Митро выбрал небольшой трактир на Ордынке. Внутри было тепло и чисто, стояли дубовые столы без скатертей, под потолком висели клетки со щеглами, солнечные лучи плясали на меди самоваров. Пахло еще по-летнему – мятой и донником, из кухни доносился аромат грибных пирогов. За стойкой буфета сидел и изучал газету «Русский инвалид» благообразный старичок в очках. Бесшумно носились половые.

Цыгане заняли дальний столик у окошка, выходящего в переулок. Митро спросил чаю и бубликов для себя и Кузьмы, а для Данки принесли огромную миску дымящихся щей.

Жадно хлебая из миски и откусывая от огромной, посыпанной крупной солью краюхи, Данка рассказывала. Сама она из смоленских цыган, родители жили в таборе, отец менял лошадей, мать гадала. Данке лишь недавно исполнилось пятнадцать лет. Она вышла замуж этой весной, а через неделю после свадьбы схоронила мужа. Кочевала с мужниной родней, но в Костроме отстала от табора и вот уже пятый месяц ищет его, расспрашивая всех встречных цыган. По слухам, табор видели в Москве, но, прибыв в Первопрестольную, Данка так и не нашла своих.

– Все заставы обегала. Цыган полно, а наших нет! С ног сбилась, а время-то идет… – Данка старательно вычищала коркой хлеба дно миски. – Может, они в Смоленске давно, так мне туда надо. Хоть бы к зиме догнать, а то по ночам уж холодно становится…

– Такая молодая – и вдова… – покачал головой Митро. – Что же снова замуж не идешь?

– Да когда же тут, морэ?! – возмутилась, не вынимая краюхи изо рта, Данка. – Целыми днями ношусь, как медведь с колодой. Четыре месяца одна! Чего только не перевидала, дэвлалэ! В Москве целую неделю уже…

– А ночуешь где? У цыган?

– Не… У гаджухи одной на Таганке. Мадам Аделиной звать. Добрая, хоть и дура.

– Мадам Аделина? – Митро нахмурился. – Ты откуда ее знаешь?

– Да не знаю я ее! Мне сказали – она комнаты сдает на ночь, только для девиц, мужиков не пускает. Я пришла, она говорит – живи. И платы, курица такая, не потребовала! – Данка пожала плечами. – Я ей на картах погадала, короля марьяжного наобещала и денег кучу! А она мне: «Ты красавица, настоящая красавица, ты можешь иметь капитал…» Дала вот эту шаль и опять ни копейки не взяла, дура! Только просила обязательно к вечеру вернуться. Вроде к ней кто-то в гости должен быть, и она хочет, чтоб я этому гаджу тоже погадала. А что, я пойду! Богатый, наверное, может, и возьму чего.

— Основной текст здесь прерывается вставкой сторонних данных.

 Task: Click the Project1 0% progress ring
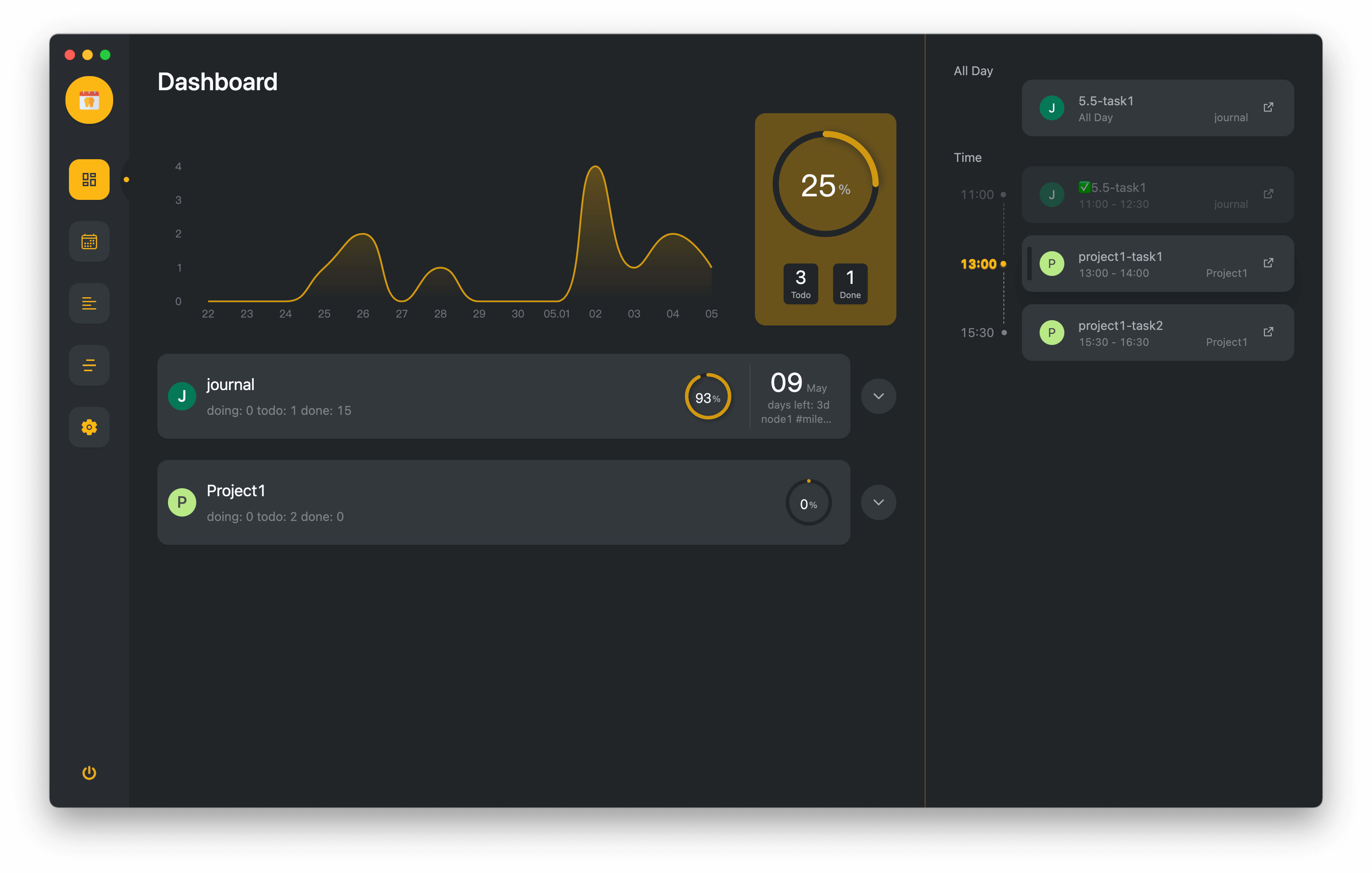[808, 503]
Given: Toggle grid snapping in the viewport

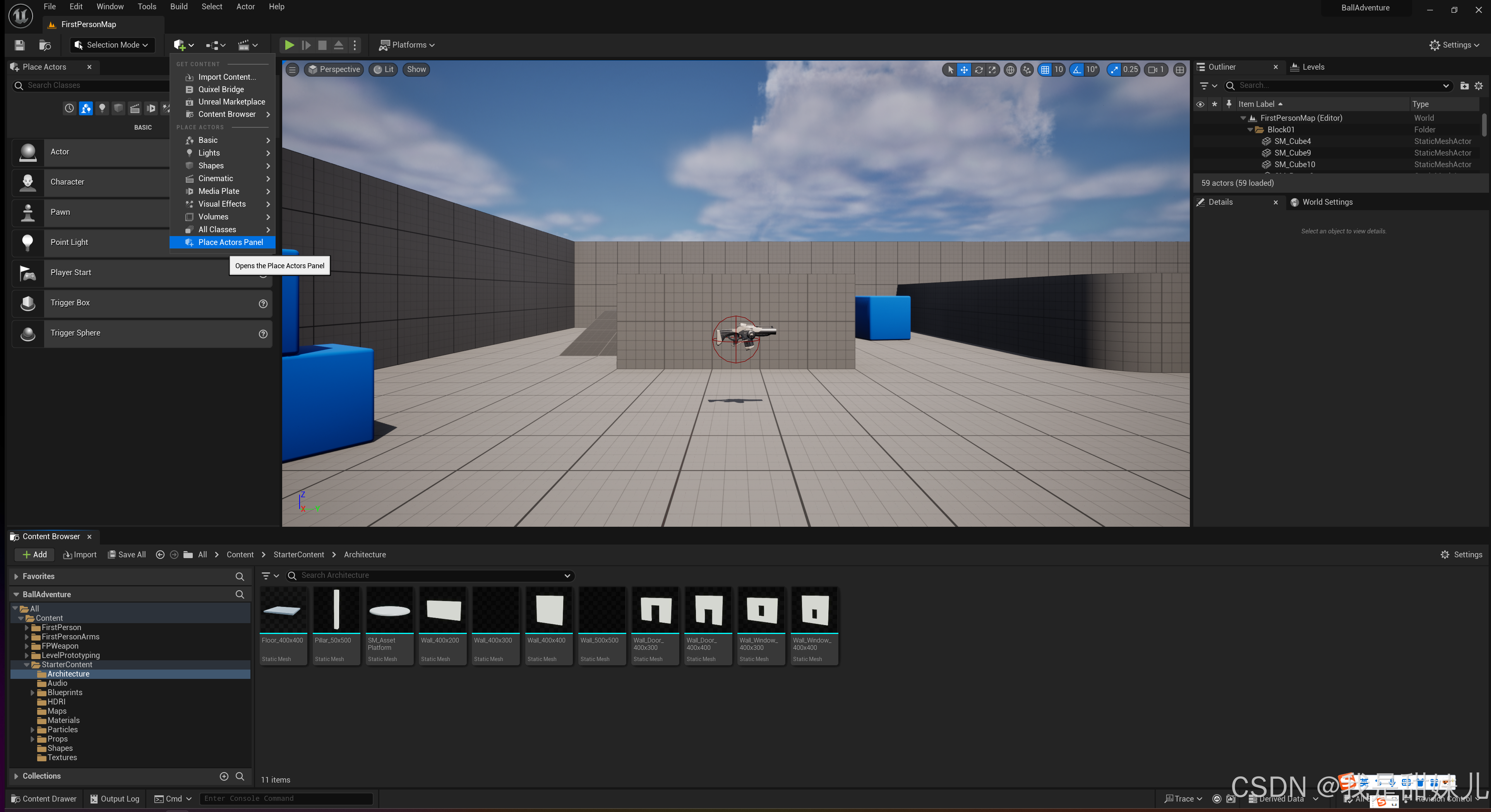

– Не она дура, а ты, – с досадой сказал Митро. – Я эту Аделину хорошо знаю. Эх ты, а цыганка еще! Кто же тебе запросто шаль такую подарит? Чего ей, думаешь, от тебя нужно?

Данка растерянно заморгала, отложила ложку. Кузьме показалось, что Митро очень уж сурово разговаривает с ней, но вмешаться он не посмел.

– И не думай туда возвращаться! – приказал Митро. – Пойдешь с нами.

– А чего мне у вас-то, размедовый? – неожиданно огрызнулась Данка. Глаза ее стали злыми, как у уличной кошки, на скулах по-мужски дернулись желваки. – Мне к своим надо! Сейчас вот доем и тронусь на Крестовскую, мне сказали – там какие-то цыгане стоят. Доеду с ними до Смоленска, а там…

– Да ты не ерепенься, – усмехнулся Митро. – Лучше меня послушай. Зачем тебе в табор? К мужниной родне? До седых волос под телегой пропадать? Дальше будешь по базарам «Валенки» голосить? Гадать?

– Что могу, тем и живу! – буркнула Данка. – Между прочим, я лучше всех в таборе пела! А гадать чем плохо? Ты что, изумрудный, сам не цыган, что брезгаешь этим, или твоя баба другим зарабатывает?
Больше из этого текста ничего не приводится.